Banyuwangi – Detik dinamika.com // Tragedi tenggelamnya KMP Tunu Pratama Jaya pada 2 Juli 2025 harus menjadi momentum evaluasi serius bagi pemerintah, khususnya Kementerian PUPR, Kementerian Perhubungan, serta pemerintah Provinsi Bali dan Jawa Timur. Kecelakaan laut di Selat Bali seolah menjadi agenda rutin setiap tiga tahunan. Ironisnya, pola kejadiannya pun hampir sama: terjadi pada musim gelombang tinggi, antara Mei hingga Juli, bertepatan dengan puncak libur sekolah.

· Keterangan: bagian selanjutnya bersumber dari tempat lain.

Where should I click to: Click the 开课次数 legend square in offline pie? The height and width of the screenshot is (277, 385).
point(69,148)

Kita masih ingat tenggelamnya KMP Rafelia II pada 2016, terbakarnya KMP Labitra Adinda pada 17 Mei 2018, tenggelamnya KMP Yunice pada Juni 2021, dan kini KMP Tunu Pratama Jaya dengan korban puluhan orang, beberapa di antaranya masih belum ditemukan. Ini bukan lagi sekadar musibah, tetapi sinyal kuat bahwa transportasi penyeberangan di Selat Bali perlu solusi permanen dan revolusioner.
Maka, sudah saatnya pemerintah memikirkan pembangunan Jembatan Layang Penghubung Selat Bali yang menghubungkan Ketapang dan Gilimanuk, dengan titik terdekat di Watu Dodol yang hanya berjarak sekitar 2,3 km. Investasi yang dibutuhkan diperkirakan 1,5 miliar USD atau sekitar 24 triliun rupiah. Nilai ini sepadan dengan manfaat jangka panjang: keselamatan jiwa, efisiensi logistik, kelancaran arus wisatawan, dan percepatan pertumbuhan ekonomi regional.
Apalagi, potensi lalu lintasnya sudah jelas: sekitar 3 juta kendaraan menyeberang Selat Bali setiap tahun. Banyak pihak swasta, baik dalam maupun luar negeri, siap terlibat membiayai proyek ini. Bahkan, negara bisa sepenuhnya mengambil alih pembiayaan melalui skema pendanaan strategis seperti Danantara agar aset ini dikelola sepenuhnya untuk kepentingan rakyat.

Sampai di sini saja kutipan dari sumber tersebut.